[Assignment]
Please write out the listing beneath this sentence exactly, from its first line to the line with "Enregistrer mon nom, mon", and stop there.

[Data to examine]
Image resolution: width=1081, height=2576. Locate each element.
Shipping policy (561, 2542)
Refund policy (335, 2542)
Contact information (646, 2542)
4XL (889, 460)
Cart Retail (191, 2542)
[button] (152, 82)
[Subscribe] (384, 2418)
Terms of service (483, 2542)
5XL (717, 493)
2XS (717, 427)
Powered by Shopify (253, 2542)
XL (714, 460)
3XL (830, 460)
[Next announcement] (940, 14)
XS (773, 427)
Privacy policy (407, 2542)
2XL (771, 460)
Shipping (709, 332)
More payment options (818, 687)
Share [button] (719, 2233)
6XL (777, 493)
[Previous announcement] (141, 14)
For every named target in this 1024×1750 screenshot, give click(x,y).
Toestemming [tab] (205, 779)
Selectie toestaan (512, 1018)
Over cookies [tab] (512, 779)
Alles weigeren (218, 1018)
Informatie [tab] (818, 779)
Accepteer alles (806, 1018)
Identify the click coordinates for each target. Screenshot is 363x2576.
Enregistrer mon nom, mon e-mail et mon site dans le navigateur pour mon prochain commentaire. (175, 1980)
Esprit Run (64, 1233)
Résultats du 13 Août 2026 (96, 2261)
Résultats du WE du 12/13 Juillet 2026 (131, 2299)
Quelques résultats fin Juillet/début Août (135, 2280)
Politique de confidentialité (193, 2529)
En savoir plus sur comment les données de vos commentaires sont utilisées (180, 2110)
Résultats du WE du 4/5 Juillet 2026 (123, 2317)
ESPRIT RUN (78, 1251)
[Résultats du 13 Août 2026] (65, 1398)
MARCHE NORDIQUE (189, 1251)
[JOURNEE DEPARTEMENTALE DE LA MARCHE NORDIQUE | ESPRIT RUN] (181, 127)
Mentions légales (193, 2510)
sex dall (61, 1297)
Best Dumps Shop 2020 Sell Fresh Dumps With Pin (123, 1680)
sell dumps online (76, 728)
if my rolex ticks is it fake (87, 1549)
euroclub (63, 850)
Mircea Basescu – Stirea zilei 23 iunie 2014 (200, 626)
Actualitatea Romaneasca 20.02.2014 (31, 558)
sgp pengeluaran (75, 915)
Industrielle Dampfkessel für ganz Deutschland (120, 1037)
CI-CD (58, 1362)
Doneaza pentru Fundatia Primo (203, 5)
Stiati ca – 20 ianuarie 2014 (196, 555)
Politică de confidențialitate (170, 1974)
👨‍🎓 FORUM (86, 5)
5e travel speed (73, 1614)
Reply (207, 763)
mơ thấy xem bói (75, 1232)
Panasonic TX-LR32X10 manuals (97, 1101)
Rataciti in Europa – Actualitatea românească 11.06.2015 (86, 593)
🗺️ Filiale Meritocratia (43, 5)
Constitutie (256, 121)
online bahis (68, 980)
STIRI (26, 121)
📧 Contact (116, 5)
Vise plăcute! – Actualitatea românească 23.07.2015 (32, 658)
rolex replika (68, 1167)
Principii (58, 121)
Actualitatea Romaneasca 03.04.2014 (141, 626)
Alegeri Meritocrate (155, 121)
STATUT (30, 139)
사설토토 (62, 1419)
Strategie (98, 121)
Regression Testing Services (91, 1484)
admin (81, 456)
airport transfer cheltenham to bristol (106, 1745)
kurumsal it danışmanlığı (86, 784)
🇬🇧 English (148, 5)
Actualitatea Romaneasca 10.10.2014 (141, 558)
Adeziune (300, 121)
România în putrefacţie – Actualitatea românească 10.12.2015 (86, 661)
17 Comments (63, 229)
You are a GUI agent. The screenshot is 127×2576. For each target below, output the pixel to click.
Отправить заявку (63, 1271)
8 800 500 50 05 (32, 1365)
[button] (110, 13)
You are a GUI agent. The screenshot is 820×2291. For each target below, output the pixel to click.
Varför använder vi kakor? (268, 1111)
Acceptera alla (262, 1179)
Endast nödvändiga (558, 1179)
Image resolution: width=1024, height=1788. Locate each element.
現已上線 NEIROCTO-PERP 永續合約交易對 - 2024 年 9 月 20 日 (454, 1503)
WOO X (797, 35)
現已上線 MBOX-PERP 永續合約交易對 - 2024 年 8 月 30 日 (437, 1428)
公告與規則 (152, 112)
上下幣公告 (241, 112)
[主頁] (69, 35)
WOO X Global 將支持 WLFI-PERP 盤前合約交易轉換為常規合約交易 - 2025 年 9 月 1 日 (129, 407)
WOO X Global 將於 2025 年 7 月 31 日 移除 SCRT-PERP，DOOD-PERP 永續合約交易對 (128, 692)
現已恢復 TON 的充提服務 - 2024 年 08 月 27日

[Answer to this task]
Image resolution: width=1081, height=2576. Locate each element.
Shipping policy (561, 2542)
Refund policy (335, 2542)
Contact information (646, 2542)
4XL (889, 460)
Cart Retail (191, 2542)
[button] (152, 82)
[Subscribe] (384, 2418)
Terms of service (483, 2542)
5XL (717, 493)
2XS (717, 427)
Powered by Shopify (253, 2542)
XL (714, 460)
3XL (830, 460)
[Next announcement] (940, 14)
XS (773, 427)
Privacy policy (407, 2542)
2XL (771, 460)
Shipping (709, 332)
More payment options (818, 687)
Share [button] (719, 2233)
6XL (777, 493)
[Previous announcement] (141, 14)
For every named target in this 1024×1750 screenshot, give click(x,y).
Toestemming [tab] (205, 779)
Selectie toestaan (512, 1018)
Over cookies [tab] (512, 779)
Alles weigeren (218, 1018)
Informatie [tab] (818, 779)
Accepteer alles (806, 1018)
Identify the click coordinates for each target. Screenshot is 363x2576.
Enregistrer mon nom, mon e-mail et mon site dans le navigateur pour mon prochain commentaire. (175, 1980)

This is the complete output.